━━ Exercise material
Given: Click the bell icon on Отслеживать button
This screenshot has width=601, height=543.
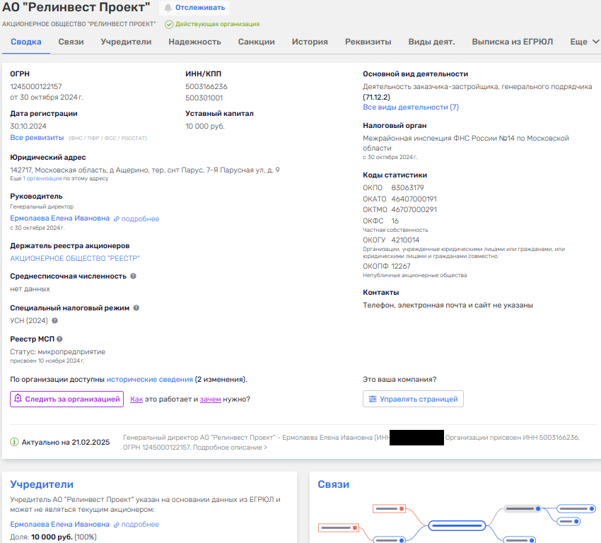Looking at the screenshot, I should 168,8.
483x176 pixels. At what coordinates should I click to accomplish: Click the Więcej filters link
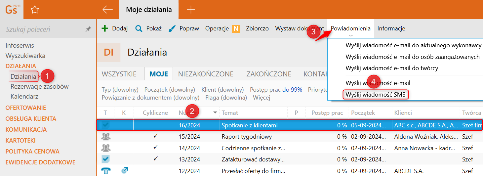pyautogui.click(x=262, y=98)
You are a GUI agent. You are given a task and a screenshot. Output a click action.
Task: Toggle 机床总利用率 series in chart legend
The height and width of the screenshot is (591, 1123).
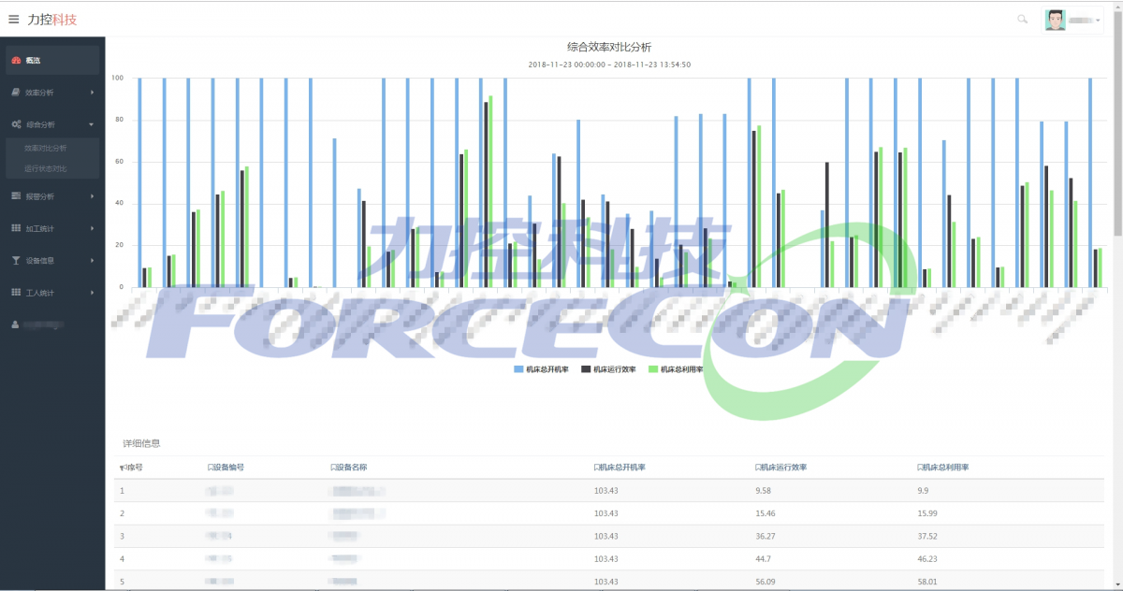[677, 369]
━━━━
━━ Exercise material
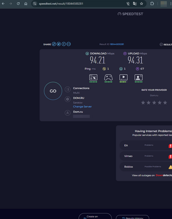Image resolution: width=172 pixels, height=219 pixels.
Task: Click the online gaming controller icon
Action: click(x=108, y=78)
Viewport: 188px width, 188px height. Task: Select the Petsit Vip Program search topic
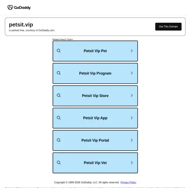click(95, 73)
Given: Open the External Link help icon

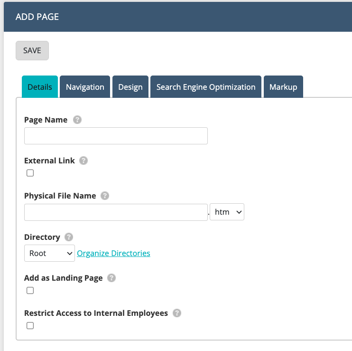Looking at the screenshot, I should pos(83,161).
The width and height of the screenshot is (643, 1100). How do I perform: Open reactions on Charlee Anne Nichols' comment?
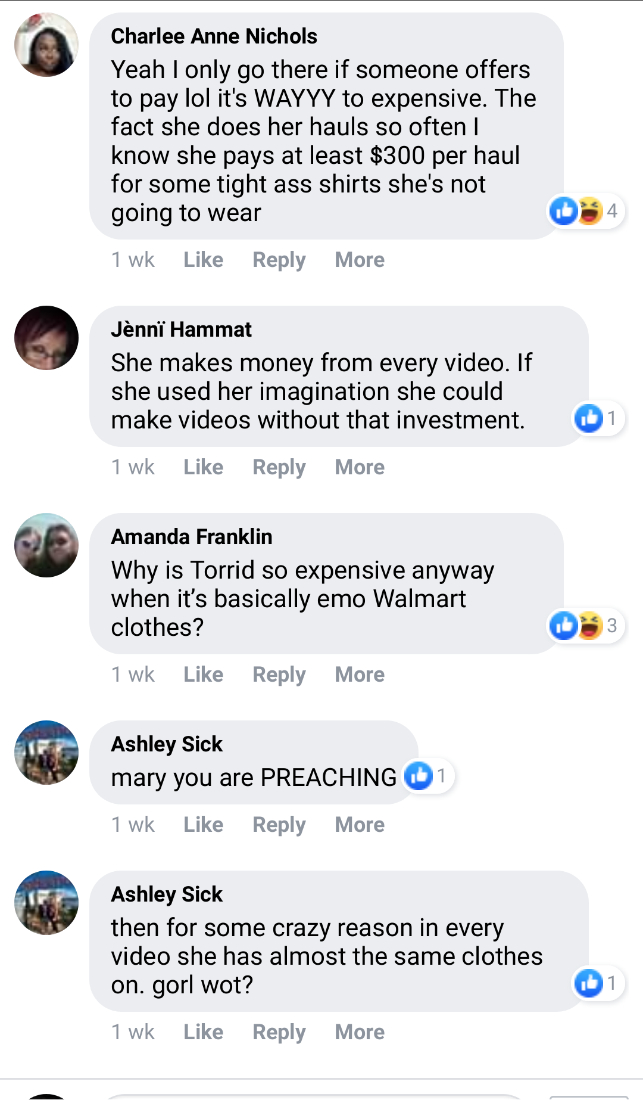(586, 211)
━━━━
# Aim of the exercise
Look above and copy only the lines from the one holding "This screenshot has width=601, height=543." to the one holding "Task: Toggle 机床总利用率 series in chart legend", both included, exactly, minus the pictures.

# Response
This screenshot has width=601, height=543.
Looking at the screenshot, I should 168,8.
483x176 pixels. At what coordinates should I click to accomplish: Click the Więcej filters link
pyautogui.click(x=262, y=98)
You are a GUI agent. You are given a task and a screenshot. Output a click action.
Task: Toggle 机床总利用率 series in chart legend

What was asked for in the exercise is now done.